Opis zadania |
Wyodrębnij z rekordów wszystkie wiersze zawierające słowo „perform”, biorąc pod uwagę wielkość liter.

----- Zestawienie danych -----

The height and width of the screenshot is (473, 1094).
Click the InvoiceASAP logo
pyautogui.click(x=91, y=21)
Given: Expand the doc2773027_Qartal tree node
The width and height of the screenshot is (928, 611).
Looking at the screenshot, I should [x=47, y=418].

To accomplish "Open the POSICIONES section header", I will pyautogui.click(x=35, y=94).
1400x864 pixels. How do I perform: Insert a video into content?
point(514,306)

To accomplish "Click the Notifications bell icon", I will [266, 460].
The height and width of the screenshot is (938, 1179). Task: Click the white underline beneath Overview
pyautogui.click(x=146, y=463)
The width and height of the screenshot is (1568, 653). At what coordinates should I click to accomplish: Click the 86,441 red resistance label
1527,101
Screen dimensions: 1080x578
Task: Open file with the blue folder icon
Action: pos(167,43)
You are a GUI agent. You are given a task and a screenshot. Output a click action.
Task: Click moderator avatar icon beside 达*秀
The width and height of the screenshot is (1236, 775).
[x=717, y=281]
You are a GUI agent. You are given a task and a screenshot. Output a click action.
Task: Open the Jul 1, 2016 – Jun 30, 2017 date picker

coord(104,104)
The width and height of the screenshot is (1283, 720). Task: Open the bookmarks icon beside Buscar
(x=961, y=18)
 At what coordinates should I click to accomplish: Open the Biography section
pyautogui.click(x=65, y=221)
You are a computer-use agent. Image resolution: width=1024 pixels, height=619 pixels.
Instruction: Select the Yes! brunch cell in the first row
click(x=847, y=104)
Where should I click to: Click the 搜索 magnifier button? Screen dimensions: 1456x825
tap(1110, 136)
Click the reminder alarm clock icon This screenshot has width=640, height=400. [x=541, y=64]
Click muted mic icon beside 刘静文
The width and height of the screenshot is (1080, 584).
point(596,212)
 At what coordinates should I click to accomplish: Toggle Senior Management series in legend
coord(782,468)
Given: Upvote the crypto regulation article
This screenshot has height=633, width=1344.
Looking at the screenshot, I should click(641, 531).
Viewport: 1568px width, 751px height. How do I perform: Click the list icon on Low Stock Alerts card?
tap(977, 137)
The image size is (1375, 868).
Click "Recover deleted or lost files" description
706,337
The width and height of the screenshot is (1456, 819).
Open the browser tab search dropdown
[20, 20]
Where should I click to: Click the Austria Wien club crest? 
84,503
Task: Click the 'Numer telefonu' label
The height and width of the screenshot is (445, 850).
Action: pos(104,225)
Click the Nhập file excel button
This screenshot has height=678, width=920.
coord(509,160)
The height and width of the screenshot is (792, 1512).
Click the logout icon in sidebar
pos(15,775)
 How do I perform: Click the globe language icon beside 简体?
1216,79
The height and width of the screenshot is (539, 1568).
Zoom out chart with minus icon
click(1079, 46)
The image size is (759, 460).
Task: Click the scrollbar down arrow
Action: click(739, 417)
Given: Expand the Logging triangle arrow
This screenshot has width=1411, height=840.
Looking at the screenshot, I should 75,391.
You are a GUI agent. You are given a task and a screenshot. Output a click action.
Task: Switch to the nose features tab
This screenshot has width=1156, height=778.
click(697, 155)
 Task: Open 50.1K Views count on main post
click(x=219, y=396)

-----

Gotowe rozwiązanie |
1400x864 pixels. How do I perform: Insert a video into content?
Viewport: 1568px width, 751px height. How do I perform: Click the list icon on Low Stock Alerts card?
 How do I perform: Click the globe language icon beside 简体?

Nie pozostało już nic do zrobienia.